The Waygo SDK is built for the standard mobile architectures (armv7, armv7s and arm64). Your project must build for at least one of these architectures and cannot be built for anything other than these three (Waygo does not run on armv6, or the simulator). Set your project Architectures accordingly.

Step 9

Make sure you are using the default Apple compiler, in this case Apple LLVM 7.1.

Step 10

Next, make sure that your project folder $(SRCROOT) is included in your Framework Search Paths.

Step 11

The Waygo SDK does not make use of Bitcode so set it to NO in your Project Build Settings.

Step 12

The Waygo SDK is built with C++. Your C++ compiler settings much match that of the Waygo SDK. Set your C++ Standard Library to libstdc++ (GNU C++ standard library).

Step 13

Finally, because the Waygo SDK uses C++, you must modify your app’s main.m file extension to main.mm which will enable your app to run C++ code.

Step 14

4. Initializing the Camera and Waygo

Conform to Camera Protocol

Go to the header file for the view controller (ViewController.h) in which you want to run Waygo from. You need to import <Waygo/Waygo.h> and make your view controller conform to the AVCaptureVideoDataOutputSampleBufferDelegate protocol.

#import <UIKit/UIKit.h>
#import <Waygo/Waygo.h>

@interface ViewController : UIViewController <AVCaptureVideoDataOutputSampleBufferDelegate>

@end

Create Camera and Waygo Properties

Go to the class file for the view controller (ViewController.m) in which you want to run Waygo from and create some properties for the camera and Waygo SDK within the @interface of your class. You will need the following objects:
Waygo *waygoSDK (SDK object)
AVCaptureSession *captureSession (Camera capture session)
AVCaptureVideoPreviewLayer *previewLayer (Camera view display on screen)
CGRect targetBox (region of preview for cropping and processing in Waygo)
UIImageView *targetBoxView (visual boundary of single line target box)

#import "ViewController.h"

@interface ViewController ()

// Waygo SDK object
@property (strong, nonatomic) Waygo *waygoSDK;
// Camera objects
@property (strong, nonatomic) AVCaptureSession *captureSession;
@property (strong, nonatomic) AVCaptureVideoPreviewLayer *previewLayer;
// Target box (the region of screen to fit text into and crop for processing)
@property (nonatomic) CGRect targetBox;
@property (weak, nonatomic) IBOutlet UIImageView *targetBoxView;

@end

Initialize the Waygo SDK

You will now initialize the Waygo SDK, set the language pair you wish to translate, and build the target box. In the viewDidLoad method of your view controller, enter the code shown in the screenshot. During the Waygo initialization, your license will be verified. If your license verification fails, the waygoSDK object will be nil in which case you should not proceed with further setup. See the Waygo.h file for all possible language codes.

> [COLLECTED MATERIAL]
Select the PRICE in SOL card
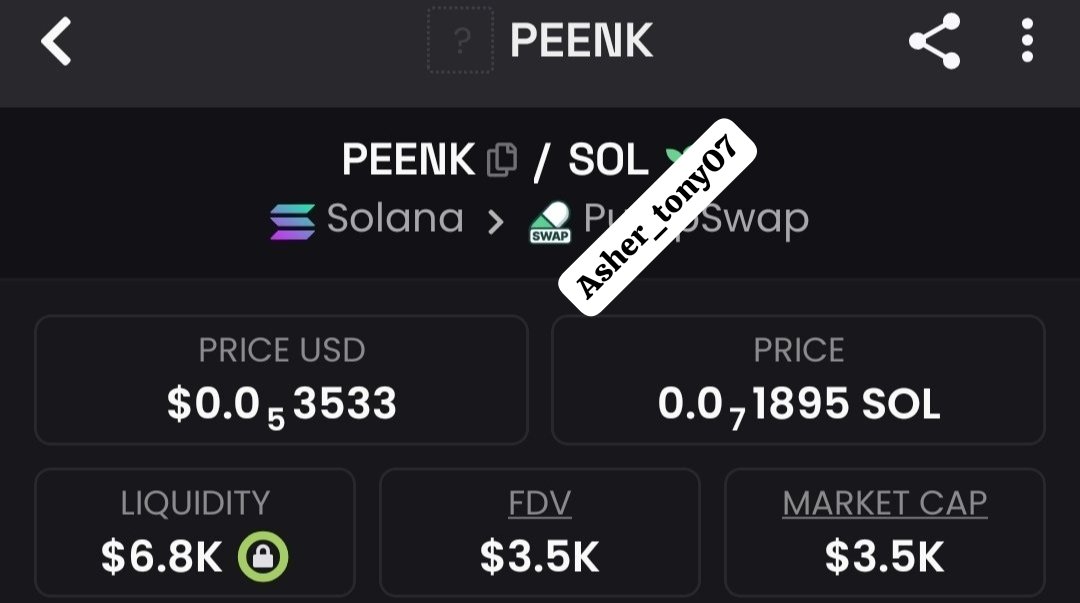 point(798,380)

> [WHAT TO WORK ON]
A: In the Waygo SDK setup guide, what happens to the waygoSDK object if license verification fails?
B: Continue the Waygo SDK setup guide from the point where it stops.

> [OUTPUTS BY TASK]
A: It will be nil.

B:
- (void)viewDidLoad
{
    [super viewDidLoad];

    // Initialize Waygo SDK object
    self.waygoSDK = [[Waygo alloc] init];
    // self.waygoSDK will be nil if license verification fails
    // check console for verification status
    if (!self.waygoSDK)
        return;
    // Set language pairing code, i.e. CHtoEN for Chinese to English
    [self.waygoSDK setLanguageCode:CHtoEN];
}

Initialize the AVCaptureSession

After building your target box in viewDidLoad, you will now initialize your captureSession. The Waygo SDK will take care of most of the set up. You must then set up your camera previewLayer which displays the live feed that the device camera sees. The code below sets the preview layer to take up the full device screen. Enter the code shown below in viewDidLoad after initializing the Waygo SDK.

/*We create a capture session*/
self.captureSession = [[AVCaptureSession alloc] init];
self.captureSession = [self.waygoSDK setCaptureSessionForViewController:self];

/*We display the camera preview layer*/
self.previewLayer = [AVCaptureVideoPreviewLayer
                     layerWithSession:self.captureSession];
self.previewLayer.frame = self.view.frame;
self.previewLayer.videoGravity = AVLayerVideoGravityResizeAspectFill;
[self.view.layer insertSublayer:self.previewLayer atIndex:0];

Implement the AVCaptureSession Delegate

As each new frame of video is captured by your app, the image will be sent to the captureOutput:didOutputSampleBuffer:fromConnection delegate method. This method is part of the AVCaptureVideoDataOutputSampleBufferDelegate protocol that we set up in our ViewController.h file. Add the method below to your ViewController.m. We skip processing if the camera is currently adjusting focus. We send the imageBuffer and targetBox to the SDK where the image will be cropped using the targetBox frame and translated. The SDK will return a NSArray of WaygoTranslation objects, 1 for each line of text that was translated.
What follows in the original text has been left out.